Oregon could be in line for a one-time windfall of $140 million in additional corporate taxes.
The state Senate on Tuesday unanimously approved a bill aimed at capturing additional tax money from profits kept overseas by corporations that do business in Oregon.
Senators from both parties suggested the money could be used to help trim the state’s multibillion-dollar deficit in the Oregon Public Employees Retirement System.
The money — if it materializes — could help Gov. Kate Brown in her efforts to provide financial incentives to public agencies if they agree to move more quickly to pay down their PERS debt.
This bill “is on the governor’s radar screen,” said Chris Pair, Brown’s communications director, adding that she supports using the potential new revenue for her proposed incentive fund.
The additional corporate taxes could come as the result of the sweeping new federal tax law approved by Congress late last year.
It included a repatriation tax on corporate profits held in foreign countries. The Legislature’s tax experts say that through a quirk in state law, those federal provisions could actually lower some corporate taxes in Oregon.
“That creates a counter-intuitive revenue loss of more than $100 million if we do nothing,” Senate Finance Chairman Mark Hass, D-Beaverton, told his colleagues.
Hass said he and other legislative officials talked with corporate officials and found no opposition to changing state law to pick up some taxes on the overseas profits.
As the bill is worded now, the Legislative Revenue Office estimates it could generate $140 million in the current budget cycle.
Sen. Brian Boquist, the top Republican on the finance committee, called the estimate “overly highly speculative” and said the state really doesn’t know how much it might collect from major corporations like Nike.
In any case, Boquist added, several corporate officials thought the state was wrong in how they were interpreting the new federal law and that “they thought they were supposed to pay.”
The bill now calls for any revenue from the repatriation tax to go into savings. Republicans moved to have the bill changed so the money would go toward paying down the PERS debt.
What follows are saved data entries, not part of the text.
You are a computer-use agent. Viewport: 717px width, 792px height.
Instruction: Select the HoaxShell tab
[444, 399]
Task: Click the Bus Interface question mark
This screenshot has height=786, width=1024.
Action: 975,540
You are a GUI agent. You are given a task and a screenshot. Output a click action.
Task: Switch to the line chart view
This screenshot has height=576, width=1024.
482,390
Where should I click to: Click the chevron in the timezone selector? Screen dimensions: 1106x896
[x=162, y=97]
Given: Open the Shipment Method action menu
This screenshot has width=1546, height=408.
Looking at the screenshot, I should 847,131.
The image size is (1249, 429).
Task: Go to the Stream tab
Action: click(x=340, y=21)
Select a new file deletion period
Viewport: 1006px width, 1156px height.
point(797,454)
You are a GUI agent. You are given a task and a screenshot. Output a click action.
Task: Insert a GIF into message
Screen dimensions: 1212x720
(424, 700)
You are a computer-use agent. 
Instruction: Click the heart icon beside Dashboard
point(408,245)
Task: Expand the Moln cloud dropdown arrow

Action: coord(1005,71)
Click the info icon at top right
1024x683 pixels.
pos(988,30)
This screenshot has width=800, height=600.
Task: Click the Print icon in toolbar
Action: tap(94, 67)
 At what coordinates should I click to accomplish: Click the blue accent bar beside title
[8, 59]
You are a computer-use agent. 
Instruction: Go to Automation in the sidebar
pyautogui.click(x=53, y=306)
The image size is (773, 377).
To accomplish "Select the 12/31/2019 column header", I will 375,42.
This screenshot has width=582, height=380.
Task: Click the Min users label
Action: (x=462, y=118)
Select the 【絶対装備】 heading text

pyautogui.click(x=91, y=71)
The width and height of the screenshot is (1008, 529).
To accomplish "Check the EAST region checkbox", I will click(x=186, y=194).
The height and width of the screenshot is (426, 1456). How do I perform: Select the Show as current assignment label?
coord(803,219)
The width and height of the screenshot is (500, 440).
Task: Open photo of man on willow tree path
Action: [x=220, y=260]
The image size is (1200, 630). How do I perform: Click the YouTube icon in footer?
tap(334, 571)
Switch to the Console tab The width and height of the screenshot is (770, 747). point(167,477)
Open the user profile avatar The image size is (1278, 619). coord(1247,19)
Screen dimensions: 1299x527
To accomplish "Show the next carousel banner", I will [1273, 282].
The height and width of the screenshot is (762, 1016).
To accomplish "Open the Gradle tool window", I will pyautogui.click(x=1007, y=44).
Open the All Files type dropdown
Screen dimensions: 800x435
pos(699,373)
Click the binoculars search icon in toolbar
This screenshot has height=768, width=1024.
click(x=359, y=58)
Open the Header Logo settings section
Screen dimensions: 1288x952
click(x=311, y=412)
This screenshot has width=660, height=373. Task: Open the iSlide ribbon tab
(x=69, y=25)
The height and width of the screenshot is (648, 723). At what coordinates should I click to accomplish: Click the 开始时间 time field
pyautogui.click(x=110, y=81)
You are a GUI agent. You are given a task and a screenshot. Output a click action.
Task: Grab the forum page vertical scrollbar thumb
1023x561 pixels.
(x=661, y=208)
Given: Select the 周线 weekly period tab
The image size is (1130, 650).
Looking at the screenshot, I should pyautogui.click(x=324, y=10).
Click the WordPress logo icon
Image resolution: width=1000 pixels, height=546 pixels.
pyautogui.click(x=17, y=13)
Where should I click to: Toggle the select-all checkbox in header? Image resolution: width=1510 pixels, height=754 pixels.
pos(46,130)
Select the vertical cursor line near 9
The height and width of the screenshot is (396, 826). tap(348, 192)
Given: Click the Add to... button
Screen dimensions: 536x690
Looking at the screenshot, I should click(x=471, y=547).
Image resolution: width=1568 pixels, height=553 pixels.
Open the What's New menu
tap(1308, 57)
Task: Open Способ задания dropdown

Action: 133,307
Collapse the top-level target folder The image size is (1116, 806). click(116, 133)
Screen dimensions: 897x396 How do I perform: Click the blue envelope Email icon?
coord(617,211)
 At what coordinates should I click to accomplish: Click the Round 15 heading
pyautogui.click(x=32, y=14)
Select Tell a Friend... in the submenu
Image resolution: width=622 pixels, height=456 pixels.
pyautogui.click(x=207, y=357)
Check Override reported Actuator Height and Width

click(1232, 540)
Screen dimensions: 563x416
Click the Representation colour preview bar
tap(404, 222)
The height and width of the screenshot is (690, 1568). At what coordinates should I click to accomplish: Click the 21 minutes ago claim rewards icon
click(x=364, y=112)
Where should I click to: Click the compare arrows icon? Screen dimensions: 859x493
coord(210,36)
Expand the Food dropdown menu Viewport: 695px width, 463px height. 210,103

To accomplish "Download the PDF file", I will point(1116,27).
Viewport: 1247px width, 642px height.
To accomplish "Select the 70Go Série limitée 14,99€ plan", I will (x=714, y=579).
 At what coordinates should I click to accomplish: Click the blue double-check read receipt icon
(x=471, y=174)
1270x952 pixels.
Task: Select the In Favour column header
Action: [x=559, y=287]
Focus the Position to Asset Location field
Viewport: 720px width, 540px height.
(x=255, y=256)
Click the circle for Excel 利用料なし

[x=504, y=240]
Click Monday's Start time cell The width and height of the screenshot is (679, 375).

But Democrats defeated that move. Hass said he likes the idea of using the money for PERS. But he said the bill could be amended later, once the Legislature has acted on the governor’s plan to set up an incentive fund on PERS. The retirement system now has a deficit officially pegged at about $25 billion, but experts say last year’s strong stock market helped cut it by around $3 billion.
The Senate put off action on another bill dealing with the fallout from the federal tax law. Among other things, that measure would greatly reduce the size of tax breaks for many business owners who pay personal income taxes on their profits.
That’s faced strong business opposition, and Democrats were concerned about having enough votes to pass it because one of their members, Sen. Chuck Riley of Hillsboro, was absent Tuesday because of illness.